### TASK INPUTS

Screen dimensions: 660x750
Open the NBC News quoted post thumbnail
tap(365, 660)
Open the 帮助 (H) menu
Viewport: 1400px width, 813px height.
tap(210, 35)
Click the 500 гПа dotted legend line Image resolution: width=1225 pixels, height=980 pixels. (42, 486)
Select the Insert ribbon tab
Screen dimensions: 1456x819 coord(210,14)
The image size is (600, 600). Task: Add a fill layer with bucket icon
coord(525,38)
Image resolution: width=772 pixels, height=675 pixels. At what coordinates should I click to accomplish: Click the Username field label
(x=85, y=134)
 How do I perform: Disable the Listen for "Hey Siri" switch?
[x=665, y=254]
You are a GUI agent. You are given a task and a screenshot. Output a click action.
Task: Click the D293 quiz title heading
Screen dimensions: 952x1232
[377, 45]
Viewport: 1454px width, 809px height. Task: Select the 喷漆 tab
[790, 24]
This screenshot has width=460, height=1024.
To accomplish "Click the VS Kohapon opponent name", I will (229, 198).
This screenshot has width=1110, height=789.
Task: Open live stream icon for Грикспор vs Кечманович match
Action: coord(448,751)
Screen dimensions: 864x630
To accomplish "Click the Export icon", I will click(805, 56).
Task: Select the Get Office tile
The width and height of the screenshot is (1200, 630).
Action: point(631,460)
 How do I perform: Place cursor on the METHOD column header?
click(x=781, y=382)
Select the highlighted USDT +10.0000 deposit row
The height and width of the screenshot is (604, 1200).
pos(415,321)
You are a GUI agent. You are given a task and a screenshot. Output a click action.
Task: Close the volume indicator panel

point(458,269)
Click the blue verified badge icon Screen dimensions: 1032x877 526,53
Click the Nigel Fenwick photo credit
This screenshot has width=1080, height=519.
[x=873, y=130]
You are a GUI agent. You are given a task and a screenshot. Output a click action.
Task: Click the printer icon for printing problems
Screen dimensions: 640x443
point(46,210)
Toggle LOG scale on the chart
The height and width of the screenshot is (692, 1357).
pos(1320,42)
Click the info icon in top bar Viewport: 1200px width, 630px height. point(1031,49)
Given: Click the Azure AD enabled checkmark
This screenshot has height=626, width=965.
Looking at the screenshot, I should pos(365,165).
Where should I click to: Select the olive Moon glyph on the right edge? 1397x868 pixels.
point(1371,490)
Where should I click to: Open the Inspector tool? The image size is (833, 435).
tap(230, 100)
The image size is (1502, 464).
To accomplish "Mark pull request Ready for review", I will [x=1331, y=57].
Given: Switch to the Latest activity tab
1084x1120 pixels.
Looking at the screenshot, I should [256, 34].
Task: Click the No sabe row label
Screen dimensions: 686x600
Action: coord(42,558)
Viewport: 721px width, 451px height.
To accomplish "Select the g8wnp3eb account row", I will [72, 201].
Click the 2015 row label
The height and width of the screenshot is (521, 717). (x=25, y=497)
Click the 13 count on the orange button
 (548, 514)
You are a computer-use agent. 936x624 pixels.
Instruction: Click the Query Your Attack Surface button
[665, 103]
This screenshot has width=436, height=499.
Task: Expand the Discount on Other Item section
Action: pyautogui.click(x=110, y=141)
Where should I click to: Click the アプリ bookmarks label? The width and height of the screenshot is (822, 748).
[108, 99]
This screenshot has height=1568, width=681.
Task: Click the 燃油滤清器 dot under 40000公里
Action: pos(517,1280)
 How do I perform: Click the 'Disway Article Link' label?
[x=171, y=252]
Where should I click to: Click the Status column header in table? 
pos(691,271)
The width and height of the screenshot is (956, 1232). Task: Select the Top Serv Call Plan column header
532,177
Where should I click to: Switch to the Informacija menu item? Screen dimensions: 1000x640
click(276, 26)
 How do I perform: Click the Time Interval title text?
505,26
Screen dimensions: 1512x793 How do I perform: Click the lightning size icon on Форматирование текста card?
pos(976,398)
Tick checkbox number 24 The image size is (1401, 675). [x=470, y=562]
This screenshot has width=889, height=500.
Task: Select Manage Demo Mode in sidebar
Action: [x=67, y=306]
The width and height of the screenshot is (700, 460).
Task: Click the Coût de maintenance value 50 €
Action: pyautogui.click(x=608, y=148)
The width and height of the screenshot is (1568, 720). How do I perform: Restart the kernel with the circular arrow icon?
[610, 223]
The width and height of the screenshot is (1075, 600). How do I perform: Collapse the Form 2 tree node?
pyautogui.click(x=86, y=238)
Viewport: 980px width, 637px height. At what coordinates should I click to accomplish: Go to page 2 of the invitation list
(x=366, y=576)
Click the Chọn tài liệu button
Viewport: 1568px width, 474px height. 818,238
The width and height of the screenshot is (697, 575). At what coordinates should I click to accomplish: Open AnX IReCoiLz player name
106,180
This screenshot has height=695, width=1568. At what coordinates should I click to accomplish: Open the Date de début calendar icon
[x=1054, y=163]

######

Find the line that contains "The width and height of the screenshot is (1075, 600).". Repeat it and every line after it, exactly as written, up to and including the last line of the records above.

● **ANSWER TO THIS EXERCISE**
The width and height of the screenshot is (1075, 600). How do I perform: Collapse the Form 2 tree node?
pyautogui.click(x=86, y=238)
Viewport: 980px width, 637px height. At what coordinates should I click to accomplish: Go to page 2 of the invitation list
(x=366, y=576)
Click the Chọn tài liệu button
Viewport: 1568px width, 474px height. 818,238
The width and height of the screenshot is (697, 575). At what coordinates should I click to accomplish: Open AnX IReCoiLz player name
106,180
This screenshot has height=695, width=1568. At what coordinates should I click to accomplish: Open the Date de début calendar icon
[x=1054, y=163]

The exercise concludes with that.